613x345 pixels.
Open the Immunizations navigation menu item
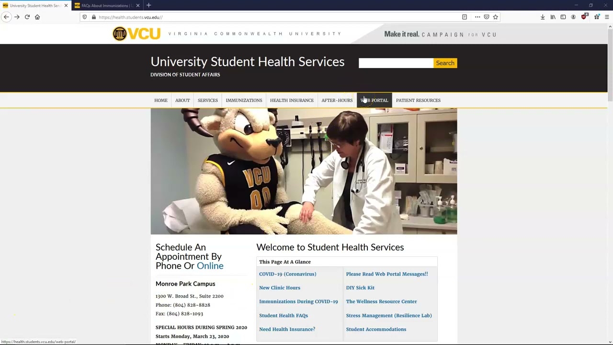point(244,100)
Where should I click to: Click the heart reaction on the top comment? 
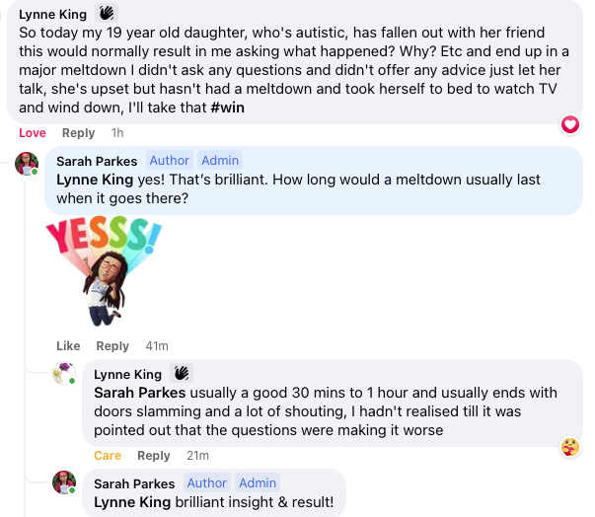(569, 124)
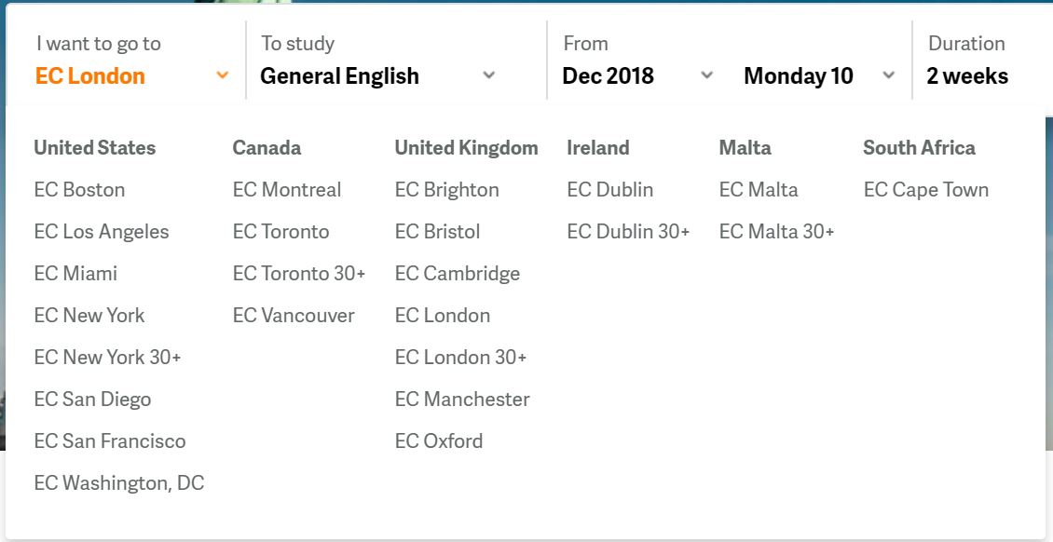Pick EC Cambridge in United Kingdom
The height and width of the screenshot is (542, 1053).
[458, 274]
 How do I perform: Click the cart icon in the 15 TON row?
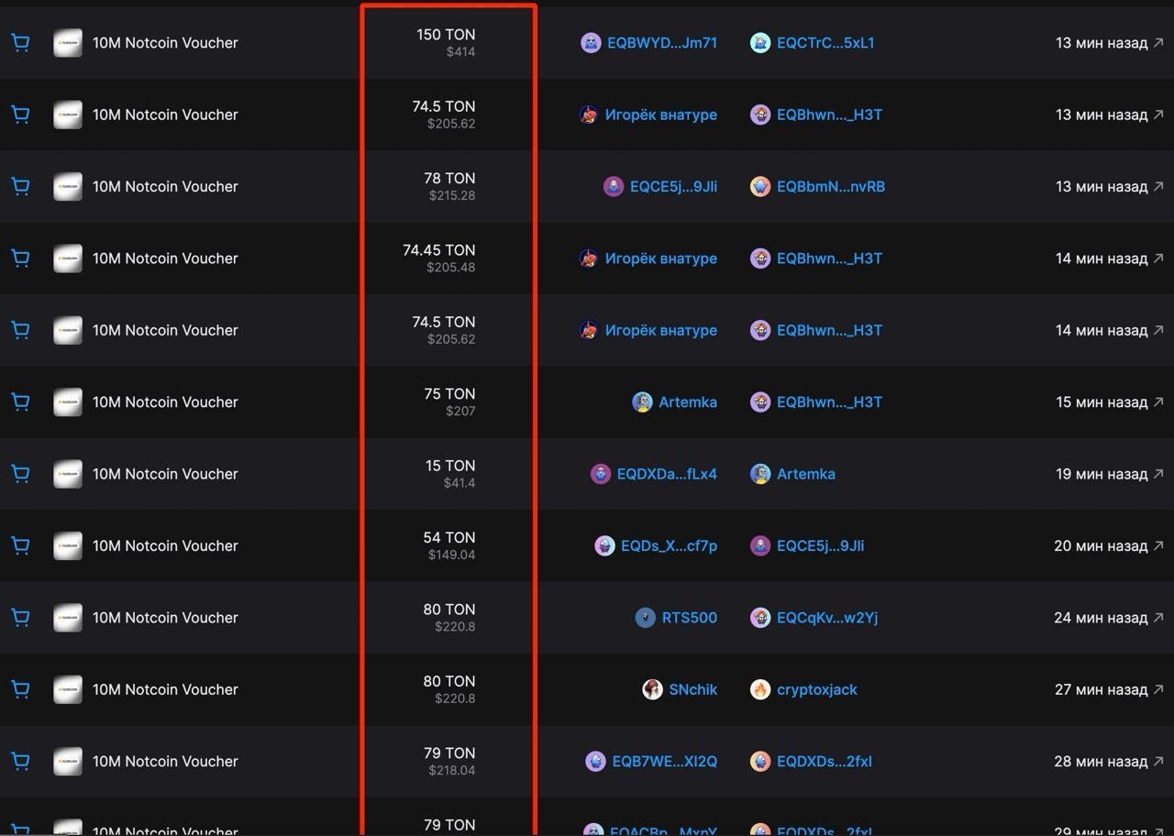(x=20, y=474)
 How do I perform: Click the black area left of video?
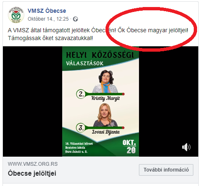tap(33, 101)
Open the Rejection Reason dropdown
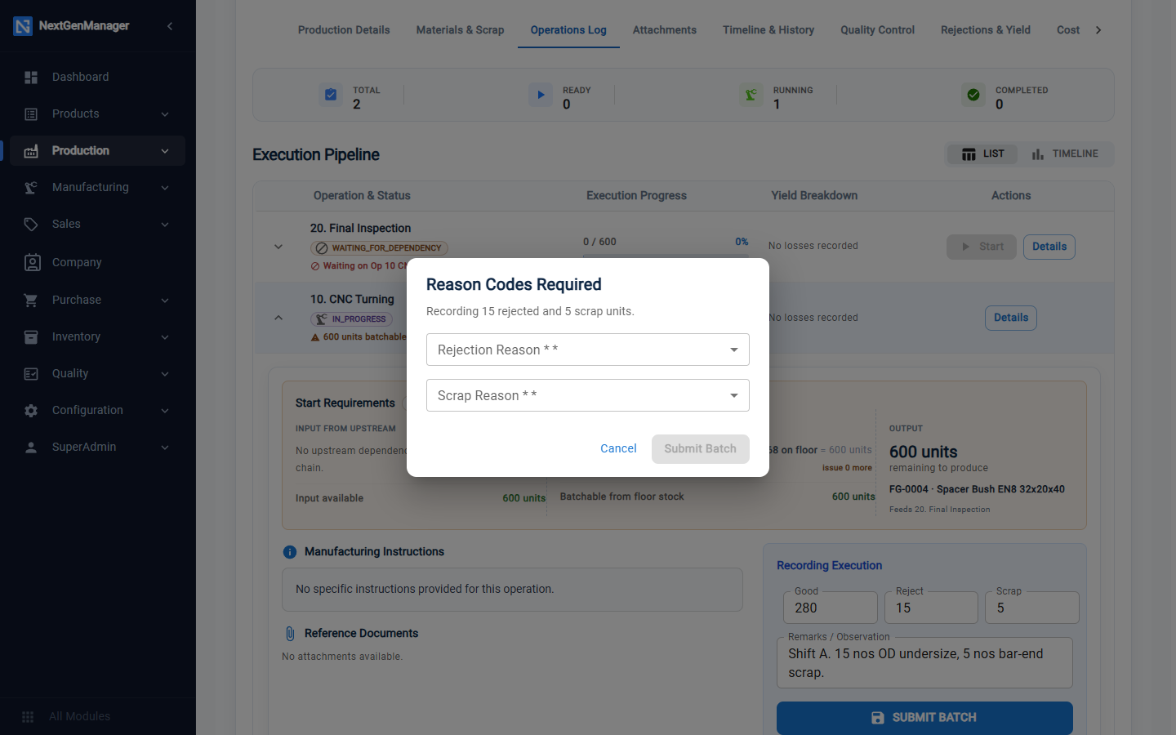 [588, 350]
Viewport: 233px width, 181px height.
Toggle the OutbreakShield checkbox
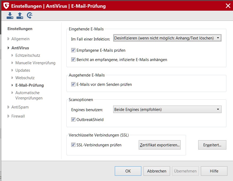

Task details:
Give the records again exactly, pictures left out.

Written response:
613x345 pixels.
Open the Immunizations navigation menu item
point(244,100)
Where should I click to: Click the heart reaction on the top comment? 
(569, 124)
Pick EC Cambridge in United Kingdom
The height and width of the screenshot is (542, 1053).
[458, 274]
 How do I perform: Click the cart icon in the 15 TON row?
(x=20, y=474)
 How do I perform: Click the black area left of video?
tap(33, 101)
Open the Rejection Reason dropdown
 [588, 350]
Viewport: 233px width, 181px height.
Toggle the OutbreakShield checkbox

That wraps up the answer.